* _TASK PROMPT_: Edit the stretch of data from the line containing "Select the category label 高职班" through the line containing "tap(146, 190)" so that "category label" becomes "category heading", and give back only those lines with nothing else changed. Leave the pictures out of your answer.

* _DATASET ENTRIES_:
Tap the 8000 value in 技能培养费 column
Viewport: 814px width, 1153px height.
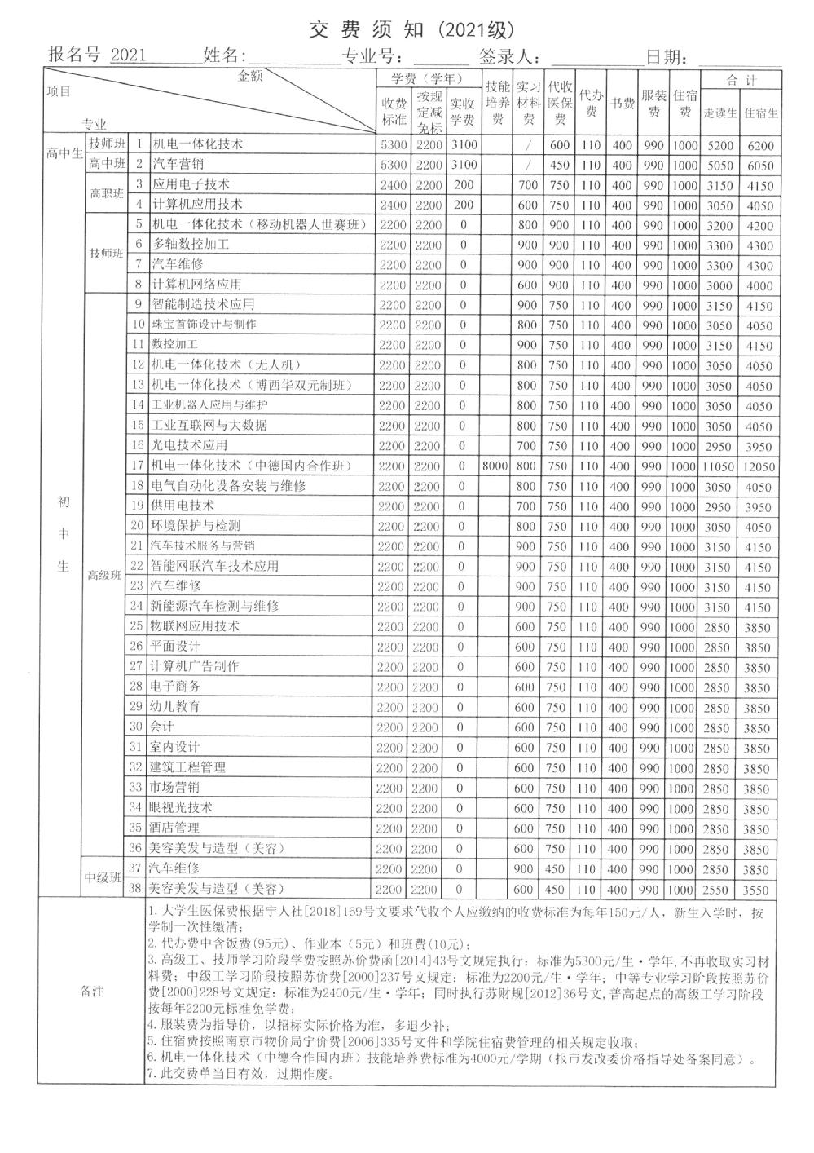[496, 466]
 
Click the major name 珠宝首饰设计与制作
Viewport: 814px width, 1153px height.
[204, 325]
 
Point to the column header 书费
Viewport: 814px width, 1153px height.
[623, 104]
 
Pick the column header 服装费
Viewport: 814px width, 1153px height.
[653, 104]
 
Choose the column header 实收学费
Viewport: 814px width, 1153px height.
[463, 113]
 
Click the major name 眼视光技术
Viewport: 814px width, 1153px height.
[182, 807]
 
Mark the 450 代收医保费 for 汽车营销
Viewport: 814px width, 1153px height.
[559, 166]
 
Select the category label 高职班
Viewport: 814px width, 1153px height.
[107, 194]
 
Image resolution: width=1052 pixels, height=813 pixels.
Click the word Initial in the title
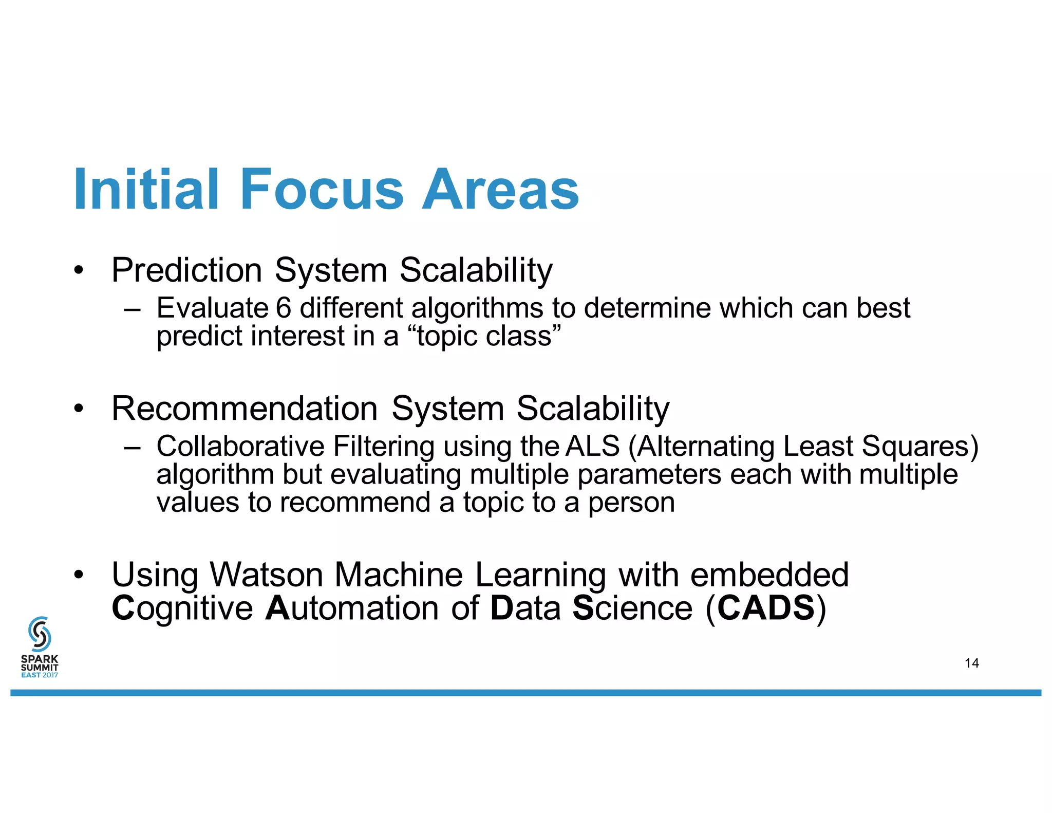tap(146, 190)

---

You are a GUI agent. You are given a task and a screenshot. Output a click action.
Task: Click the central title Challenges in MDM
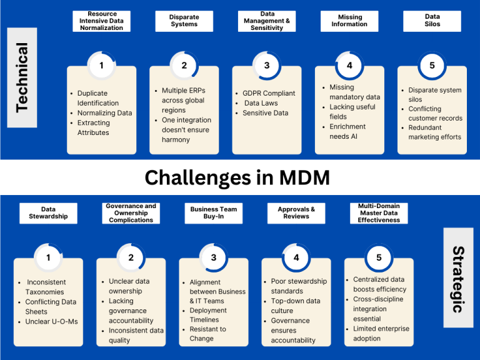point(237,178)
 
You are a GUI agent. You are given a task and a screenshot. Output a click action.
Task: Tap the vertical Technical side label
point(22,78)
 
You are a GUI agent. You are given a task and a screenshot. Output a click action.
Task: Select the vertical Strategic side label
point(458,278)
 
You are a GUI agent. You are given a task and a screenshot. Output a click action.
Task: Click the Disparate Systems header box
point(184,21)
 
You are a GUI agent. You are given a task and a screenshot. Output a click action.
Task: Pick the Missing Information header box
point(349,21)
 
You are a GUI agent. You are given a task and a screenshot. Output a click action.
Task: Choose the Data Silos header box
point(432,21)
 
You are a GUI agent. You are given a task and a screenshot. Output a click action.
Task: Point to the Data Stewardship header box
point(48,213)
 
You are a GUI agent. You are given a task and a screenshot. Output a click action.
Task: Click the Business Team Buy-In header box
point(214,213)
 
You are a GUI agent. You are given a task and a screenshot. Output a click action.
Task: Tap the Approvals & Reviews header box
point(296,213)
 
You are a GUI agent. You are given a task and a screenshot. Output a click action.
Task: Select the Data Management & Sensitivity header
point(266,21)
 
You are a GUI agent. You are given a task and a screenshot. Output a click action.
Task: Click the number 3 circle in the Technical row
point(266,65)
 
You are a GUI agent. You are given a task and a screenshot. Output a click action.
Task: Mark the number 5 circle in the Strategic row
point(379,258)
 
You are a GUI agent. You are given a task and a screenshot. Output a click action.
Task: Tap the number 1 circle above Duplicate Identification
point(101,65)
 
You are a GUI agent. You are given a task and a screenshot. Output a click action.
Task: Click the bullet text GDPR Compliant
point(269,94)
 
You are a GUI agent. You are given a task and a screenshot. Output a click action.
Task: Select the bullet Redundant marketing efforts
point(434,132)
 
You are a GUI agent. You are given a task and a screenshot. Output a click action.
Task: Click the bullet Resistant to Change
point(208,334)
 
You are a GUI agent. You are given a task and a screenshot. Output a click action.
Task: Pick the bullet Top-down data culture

---

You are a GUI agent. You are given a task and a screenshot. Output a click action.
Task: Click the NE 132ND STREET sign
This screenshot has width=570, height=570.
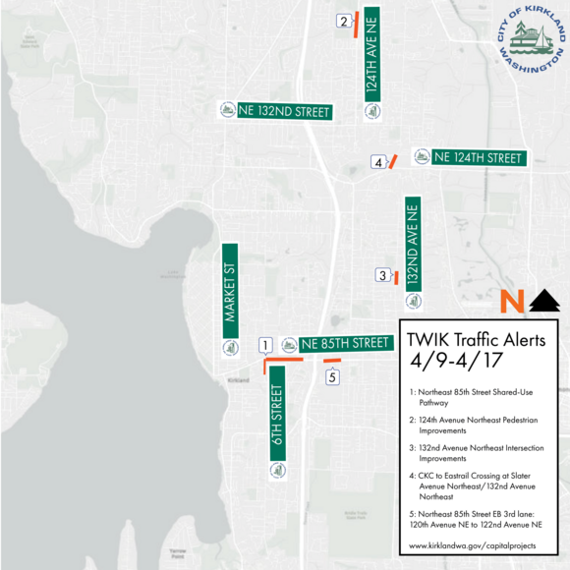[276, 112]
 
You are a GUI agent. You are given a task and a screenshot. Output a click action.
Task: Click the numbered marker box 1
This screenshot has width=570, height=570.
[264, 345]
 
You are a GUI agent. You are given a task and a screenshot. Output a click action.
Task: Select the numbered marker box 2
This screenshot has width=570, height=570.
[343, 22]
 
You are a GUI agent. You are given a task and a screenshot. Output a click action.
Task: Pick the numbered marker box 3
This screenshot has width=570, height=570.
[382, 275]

* _SOLUTION TO THIS TASK_:
Select the category heading 高职班
Viewport: 814px width, 1153px height.
[107, 194]
 
Image resolution: width=1052 pixels, height=813 pixels.
Click the word Initial in the title
tap(146, 190)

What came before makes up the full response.